Was müssen wir im vor uns liegenden Jahr tun? Als Unternehmer im Handel müssen wir uns

- die Qualifikation unserer Mitarbeiter und unsere eigene (!) durch gezielte Trainingsmaßnahmen für die angestrebte Premium-Positionierung fit machen;
- unser Marketing-Mix optimieren. Und vielleicht doch lieber beim Turnier des Golfclubs hochwertige Ware ausstellen als eine weitere Anzeige mit (durchgestrichenen) Preisen zu schalten?
- wenn nötig, Geld ausgeben für ladenbautechnische oder betriebswirtschaftliche Beratung (und die anschließende Umsetzung der Maßnahmen!);
- Mitglied in einem Verband werden, falls noch nicht geschehen, oder sich dort engagieren, damit auch die eigenen Bedürfnisse erfüllt werden.

Die Verbände können uns in 2008 unterstützen, indem sie ihre Serviceangebote erweitern und die vorhandenen den Mitgliedern aktiver näher bringen. Auch sollten sie ihre Angebote für kleinere Gruppen von Mitgliedern "maßschneidern". (Unsere) Lieferanten, Verbände und Händler sollten erkennen, dass wir eigentlich alle im gleichen Boot sitzen. Sie sollten deutlich intensiver zusammenarbeiten, um das richtige (gleich innovative, hochwertige) Produkt zur richtigen Zeit (d.h. möglichst kurzfristig) an den richtigen Kunden (d.h. mit effektiver Marketingunterstützung überregional oder vor Ort) zu bringen.
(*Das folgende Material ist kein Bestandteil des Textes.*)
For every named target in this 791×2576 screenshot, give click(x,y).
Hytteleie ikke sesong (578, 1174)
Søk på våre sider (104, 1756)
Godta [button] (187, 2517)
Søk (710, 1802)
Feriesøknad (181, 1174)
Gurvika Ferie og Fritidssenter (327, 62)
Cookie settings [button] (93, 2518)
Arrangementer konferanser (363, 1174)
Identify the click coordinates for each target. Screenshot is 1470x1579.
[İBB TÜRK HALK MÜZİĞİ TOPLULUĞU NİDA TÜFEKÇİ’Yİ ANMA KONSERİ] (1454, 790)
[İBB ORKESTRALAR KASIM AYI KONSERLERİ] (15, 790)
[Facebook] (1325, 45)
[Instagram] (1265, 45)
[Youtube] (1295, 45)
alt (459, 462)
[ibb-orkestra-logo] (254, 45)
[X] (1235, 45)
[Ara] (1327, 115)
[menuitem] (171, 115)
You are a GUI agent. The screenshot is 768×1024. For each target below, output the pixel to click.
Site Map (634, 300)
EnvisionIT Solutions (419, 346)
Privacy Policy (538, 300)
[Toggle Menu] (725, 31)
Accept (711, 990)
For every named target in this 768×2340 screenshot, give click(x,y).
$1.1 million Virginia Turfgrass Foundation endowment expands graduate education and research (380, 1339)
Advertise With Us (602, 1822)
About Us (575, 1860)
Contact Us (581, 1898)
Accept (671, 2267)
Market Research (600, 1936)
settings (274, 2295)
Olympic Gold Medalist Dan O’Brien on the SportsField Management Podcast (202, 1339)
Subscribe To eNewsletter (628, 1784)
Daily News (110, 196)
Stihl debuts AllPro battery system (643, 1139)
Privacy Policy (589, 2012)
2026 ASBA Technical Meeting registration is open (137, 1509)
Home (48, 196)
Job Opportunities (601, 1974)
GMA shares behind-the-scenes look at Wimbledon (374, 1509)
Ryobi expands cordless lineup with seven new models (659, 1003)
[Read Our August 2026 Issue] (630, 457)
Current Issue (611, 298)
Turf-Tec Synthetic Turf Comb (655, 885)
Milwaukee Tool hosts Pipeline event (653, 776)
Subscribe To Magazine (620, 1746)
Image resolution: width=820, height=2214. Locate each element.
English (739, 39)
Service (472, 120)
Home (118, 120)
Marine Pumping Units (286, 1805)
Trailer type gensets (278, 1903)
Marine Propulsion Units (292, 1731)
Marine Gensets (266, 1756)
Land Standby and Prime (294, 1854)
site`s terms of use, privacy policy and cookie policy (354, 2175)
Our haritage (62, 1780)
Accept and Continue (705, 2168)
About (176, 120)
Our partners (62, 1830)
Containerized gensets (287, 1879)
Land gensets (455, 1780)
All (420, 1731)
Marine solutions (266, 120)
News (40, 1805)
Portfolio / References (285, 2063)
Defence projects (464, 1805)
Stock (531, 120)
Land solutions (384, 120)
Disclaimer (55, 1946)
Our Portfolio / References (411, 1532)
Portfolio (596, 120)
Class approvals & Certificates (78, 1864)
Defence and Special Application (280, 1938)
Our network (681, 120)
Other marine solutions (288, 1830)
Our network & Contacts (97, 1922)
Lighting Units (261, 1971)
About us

Wenn es uns gelingt, die oben genannten Ansätze umzusetzen, dann bin ich überzeugt, dass der (Betten-) Fachhandel und mit ihm die beteiligten Lieferanten und Verbände angesichts der demographischen Entwicklung mit der Zunahme von älteren, anspruchsvollen und Service orientierten Kunden eine positive Zukunft haben.